Galatasaray – Adana Demirspor maçında yaşananlar, ‘Türkiye, uluslararası bahis çetelerinin at koşturduğu bir alan mı oldu?’ sorusunu gündeme taşıdı. İyi de oldu. Ancak ‘turbun büyüğü heybede’ misali konuşulması ve konuşulmakla kalmayıp hızla harekete geçilmesi gereken konu çok.
Mesela, Adana’da neler oluyor? Türkiye’nin en dinamik kentlerinden biri olan Adana’mız bir korku şehrine dönüşüyor. Dükkandan her boydaki işletmesine haraç almak vaka-ı adiye olmuş. Mafya grupları birbiriyle kapışıyor. Kurşunlar vızır vızır.
İnsanlar ölüyor.
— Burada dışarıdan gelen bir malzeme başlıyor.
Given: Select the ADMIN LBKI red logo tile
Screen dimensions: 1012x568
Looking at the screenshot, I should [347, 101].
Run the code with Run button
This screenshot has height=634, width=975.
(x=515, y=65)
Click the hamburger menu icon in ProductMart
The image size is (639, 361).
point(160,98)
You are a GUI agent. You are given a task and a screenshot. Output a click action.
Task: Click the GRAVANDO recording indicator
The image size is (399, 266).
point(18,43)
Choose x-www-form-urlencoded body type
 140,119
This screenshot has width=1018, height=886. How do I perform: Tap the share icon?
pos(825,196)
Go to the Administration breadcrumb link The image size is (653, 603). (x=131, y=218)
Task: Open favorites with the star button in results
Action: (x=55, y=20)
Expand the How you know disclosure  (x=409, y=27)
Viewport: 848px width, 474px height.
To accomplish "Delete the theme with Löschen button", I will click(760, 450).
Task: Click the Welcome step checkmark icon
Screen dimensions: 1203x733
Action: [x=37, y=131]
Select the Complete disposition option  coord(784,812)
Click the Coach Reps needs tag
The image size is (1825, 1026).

Sorumlular, sosyal medyadan ‘nasıl cezalandırdık ama’ mesajları paylaşmakta bir sakınca görmüyor. İstanbul farklı mı? ‘Çökme’ işleri küçük ayakkabıcı dükkanlarına ulaşmış artık. 15’in dahi altına inen suçlu yaşıyla ‘yeni nesil mafya’ mahalle çeteciliğinden, uyuşturucu ile beslenen büyük suç örgütlerinin taşeronluğuna uzanan yelpazede genişliyor, yaygınlaşıyor. Yüzde 40’lara dayanan kayıt dışılık ve gelir dağılımındaki hızlı bozulma süreci besliyor. Yaşlar küçülüyor, suç ekonomisi büyüyor. Örnekleri artırmak işten bile değil.
Gelgelelim, cılız çabalar dışında Türkiye’nin geleceğini karartacak bu gidişatla sağlam bir mücadele iradesi kendisini hissettirmiyor. Emniyet güçleri hangi çeteyi, maliye ekipleri hangi hırsızın peşine düşeceklerini şaşırmış vaziyette. İş dünyasının önde gelen sivil toplum kuruluşları dahil, sokakta her gün yaşanan, toplumu ve ekonomiyi tehdit eden bu konuya ‘aman şimdi ağzımızın tadı bozulmasın’ havasında yaklaşıyor. Oysa ‘dur’ dememenin telafisi olmaz.